Durée du préavis exceptionnellement longue et rupture des relations commerciales
L’existence de circonstances particulières justifie de déroger au maintien des relations commerciales aux conditions antérieures pendant toute la durée du préavis.
Un distributeur d’articles de sport a indiqué à son fournisseur d’appareils d’électrostimulation sa volonté de rompre leur partenariat à compter du 1er janvier 2021, après une période de préavis de trente-cinq mois. Il était précisé que les achats d’une valeur de 800 000 euros en 2017, diminueraient progressivement avant la cessation totale en 2021. Le montant serait de 600 000 euros en 2018, 500 000 euros en 2019 et enfin 200 000 euros en 2020. Le fournisseur assigne le distributeur pour avoir rompu brutalement les relations commerciales et pour ne pas avoir maintenu leurs relations antérieures pendant toute la durée du préavis.
La Haute cour a suivi les juges d’appel pour rejeter le pourvoi. Elle rappelle au visa de l’article L. 442-6, I, 5° du code de commerce que la relation commerciale doit se poursuivre aux conditions antérieures pendant l'exécution du préavis, ce qui implique que les modifications qui peuvent lui être apportées ne doivent pas être substantielles. Cependant, en cas de circonstances particulières, l’auteur n’est pas tenu de maintenir les conditions antérieures.
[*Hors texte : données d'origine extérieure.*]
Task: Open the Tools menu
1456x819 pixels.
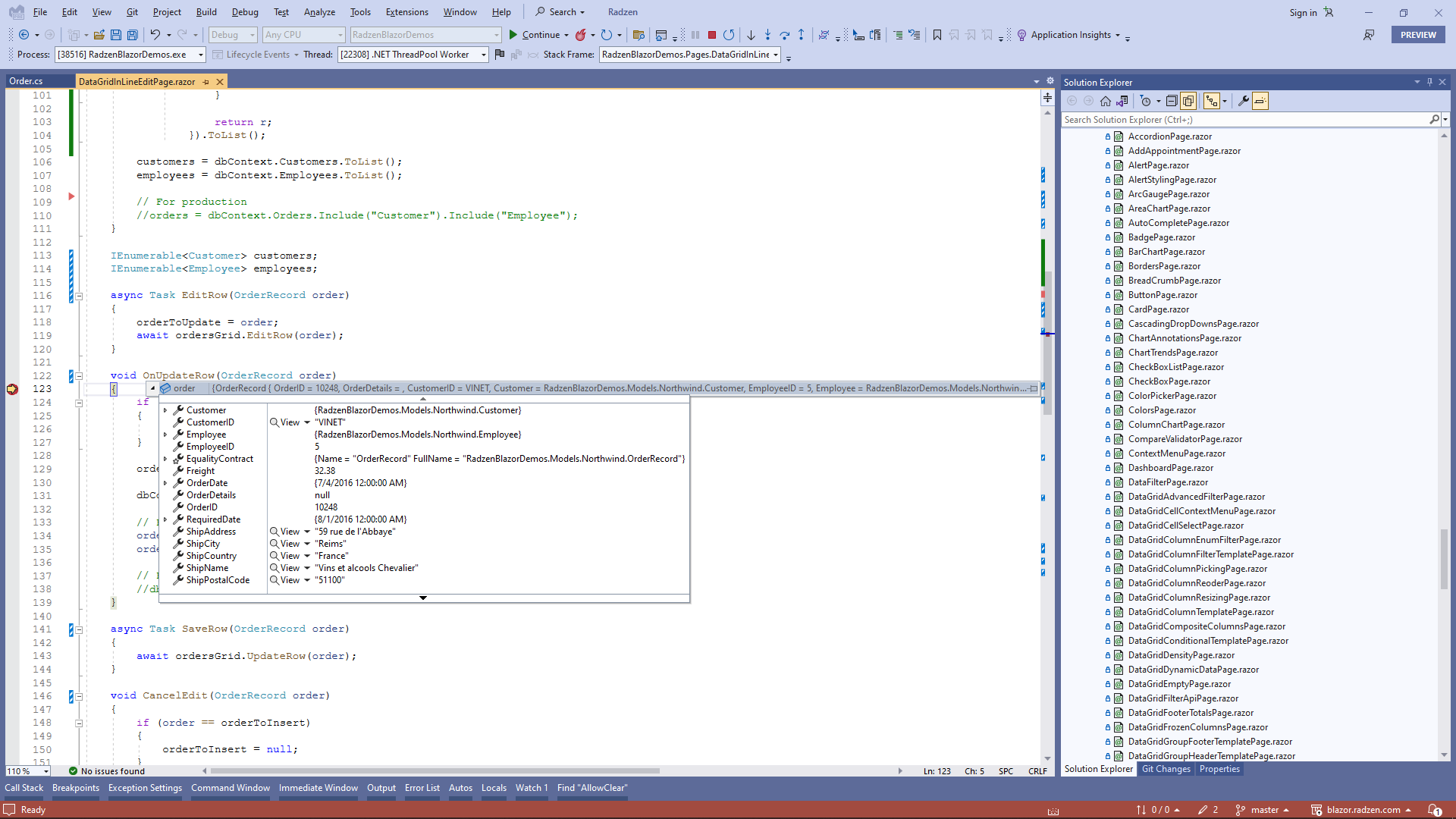Action: click(360, 11)
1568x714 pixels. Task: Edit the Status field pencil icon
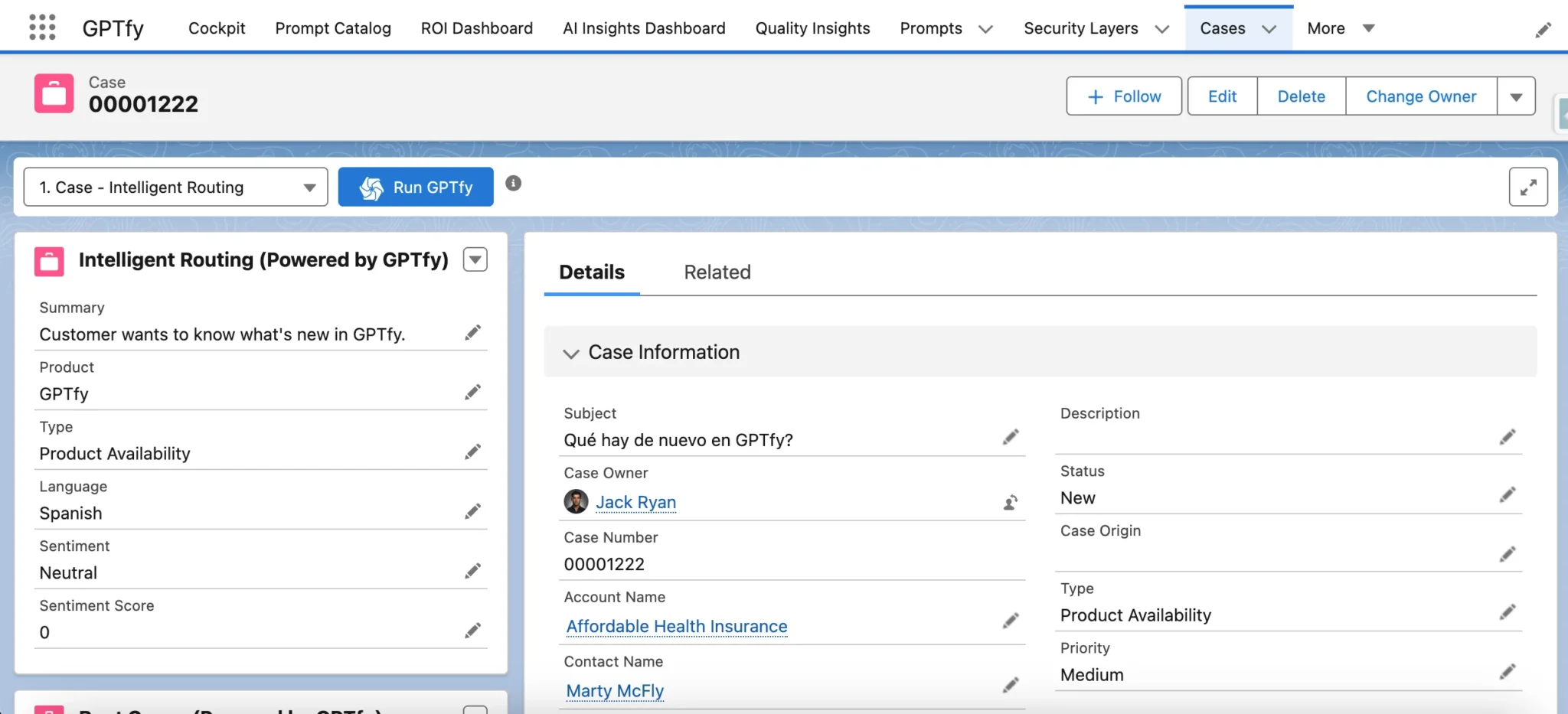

La Cour de cassation constate qu’au regard des usages de la profession, la durée minimale du préavis est de dix mois. En accordant un préavis de trente-cinq mois, la Haute cour constate l’existence de circonstances particulières dérogeant à la prohibition des modifications en cours de préavis. Dès lors, l'existence de circonstances particulières autorise le distributeur, qui en a d'emblée informé le fournisseur, à ne pas maintenir les conditions antérieures au-delà de la première année d'exécution du préavis.